Department Collections
The Biology Department has several specimen teaching collections for multiple organismal groups. The vascular plant and insect collections are the largest, but other invertebrate groups are well represented as are some vertebrate skeletons and skulls. Aside from a small teaching collection of fungi, the department houses the research fungal collections of Dr. Avis and past students in a separate fungarium within a room inside the north suite of Marram Hall 303.
There also is a large microscope slide collection encompassing subjects of microbiological interest, parasites, histology, diseases, animal development, and cells, tissues and sections of both plants and animals. This collection, as well as the macro-collections mentioned above are in the slow process of being catalogued and organized by the department's Academic Lab Specialist.
The Department has an extensive collection of human anatomy models housed in the Anatomy and Physiology Laboratory in the center of the third floor of Marram Hall. There are multiple copies of each model covering all the major organs and systems of the human body. In addition there are skeletal specimens and preserved mammal specimen material available for dissection.

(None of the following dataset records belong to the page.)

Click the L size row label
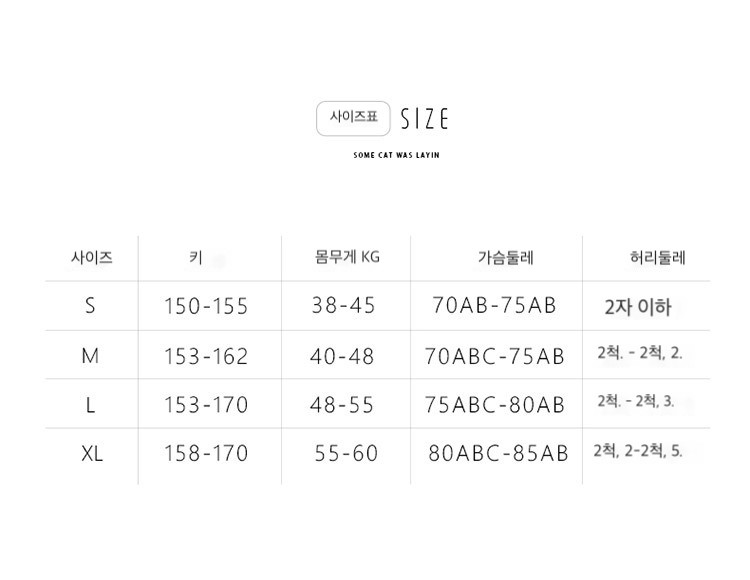Screen dimensions: 750x580 click(x=90, y=405)
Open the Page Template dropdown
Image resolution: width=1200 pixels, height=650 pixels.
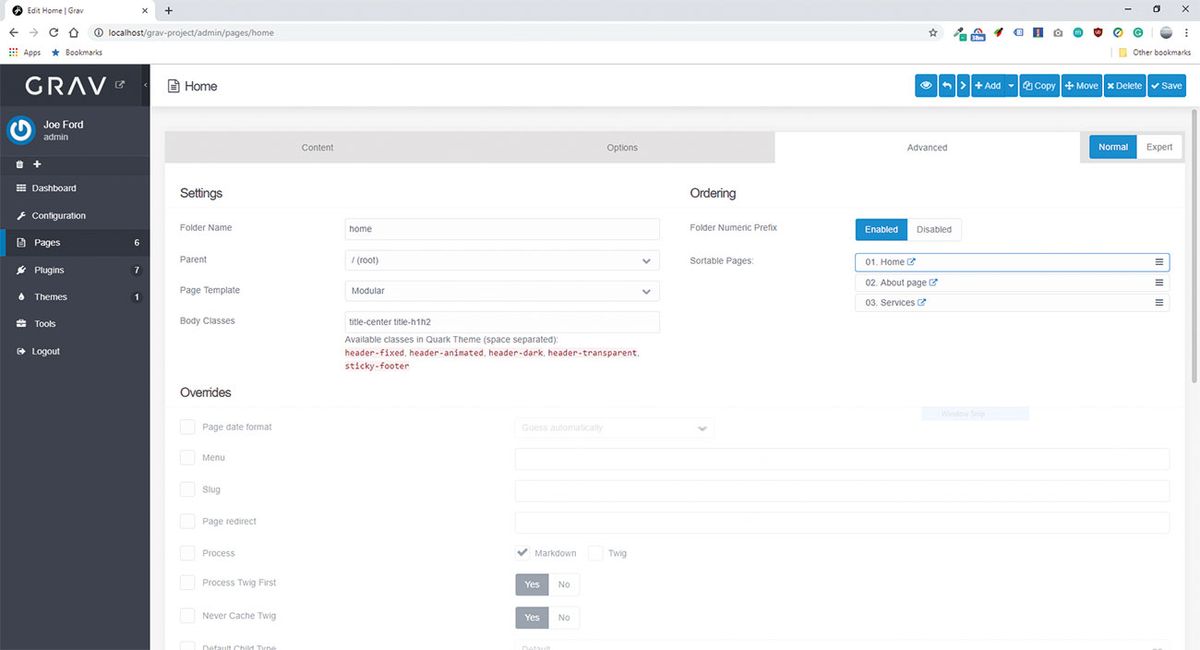(x=500, y=290)
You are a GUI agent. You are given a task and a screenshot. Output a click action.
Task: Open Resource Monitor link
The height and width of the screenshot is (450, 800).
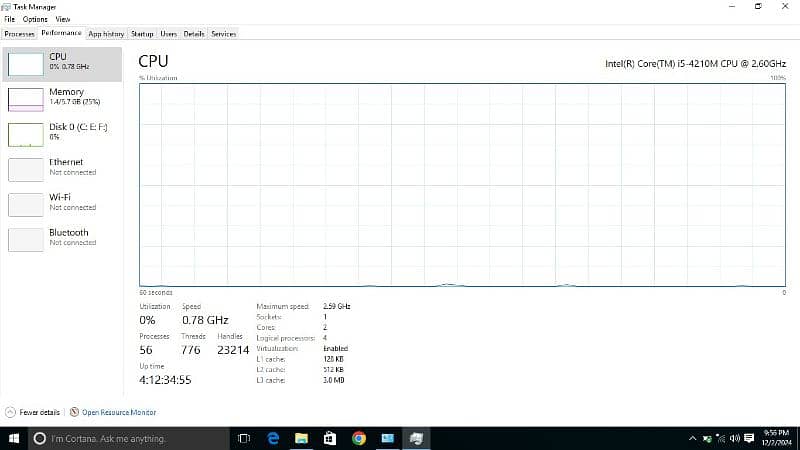coord(118,412)
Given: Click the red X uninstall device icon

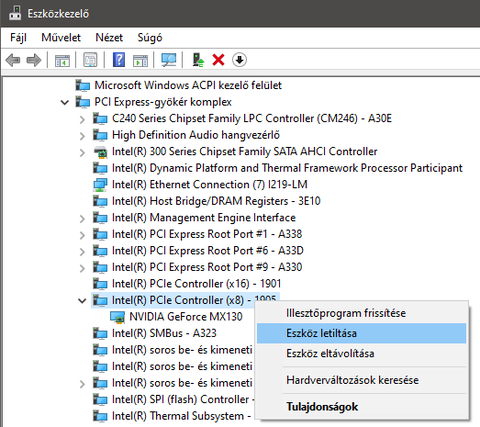Looking at the screenshot, I should (x=218, y=60).
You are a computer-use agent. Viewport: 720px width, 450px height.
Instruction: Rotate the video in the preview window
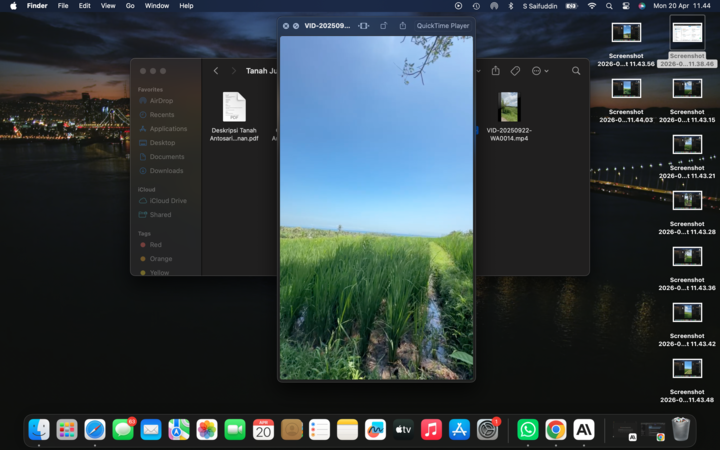pos(383,26)
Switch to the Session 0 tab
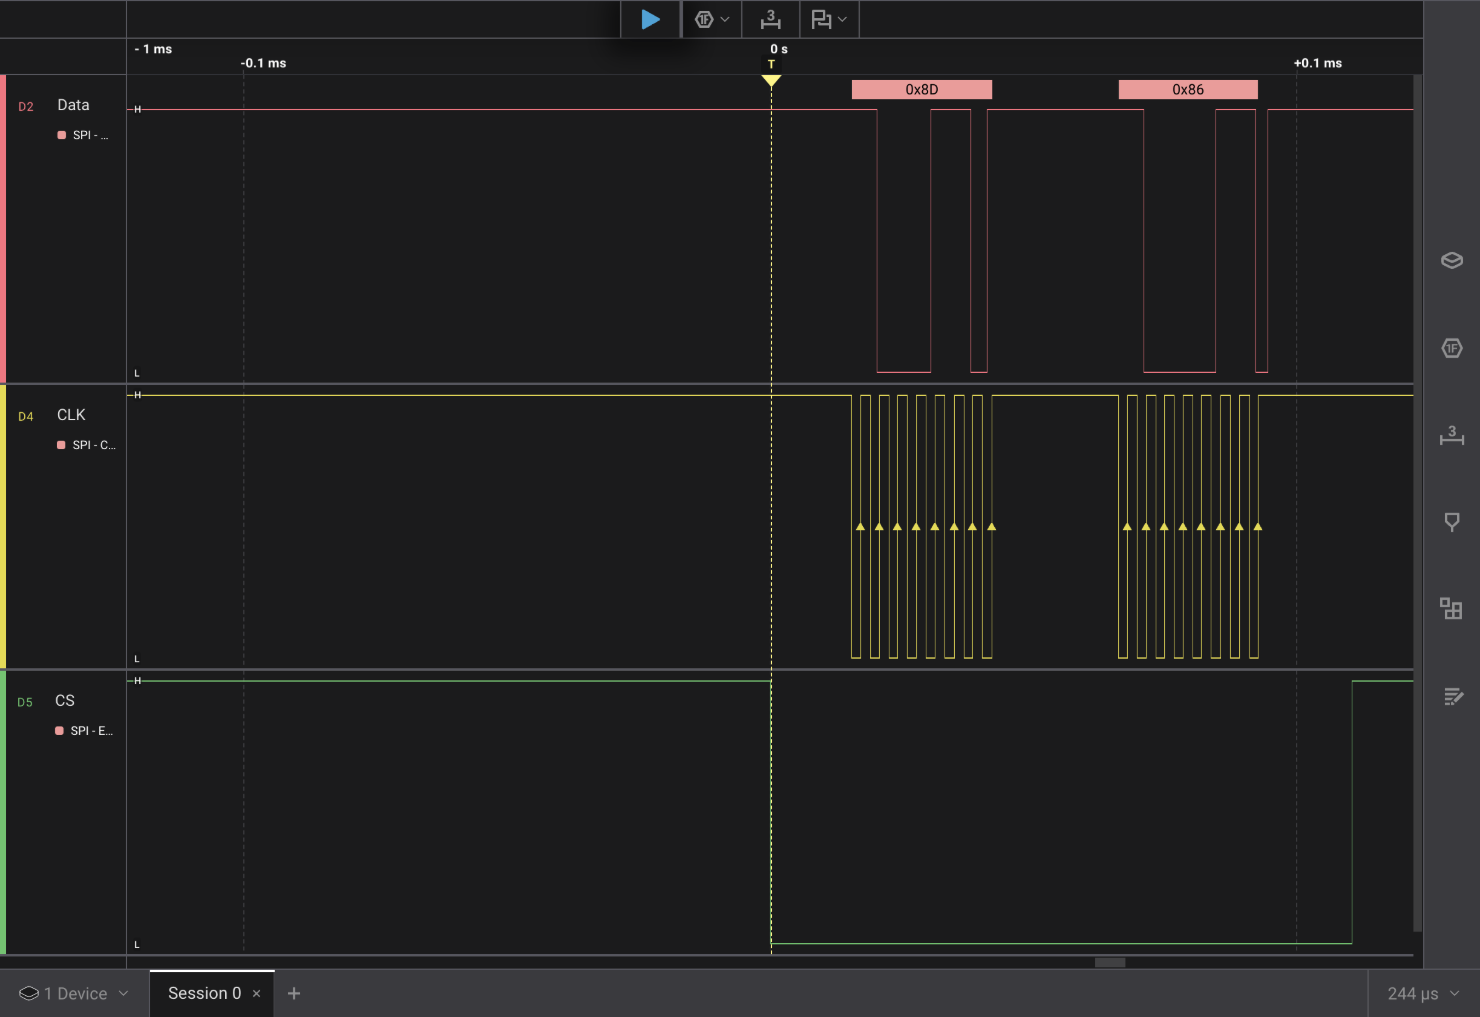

The Biology Department is the home of the Northwest Indiana Restoration Monitoring Inventory (
NIRMI) and its associated collections, field instrumentation, tools, and databases. NIRMI has space in the first floor opposite the shared Fluorescent Microscope Lab. The NIRMI reference herbarium (collection of dried pressed plant specimens) is located in the outer area of the lab. In the main lab there is a quality stereoscope with microscale objective, two PC computers, a multi-use printer/copier, field gear (meter sticks, 50m meter tapes, dbh tapes, compasses, Nikon range finders, a Canon PowerShot G12 digital camera with tripod, an Ashtech GNSS GPS receiver and antenna), a library of regional floras and associated plant identification books, maps, site reports, and the NIRMI archives.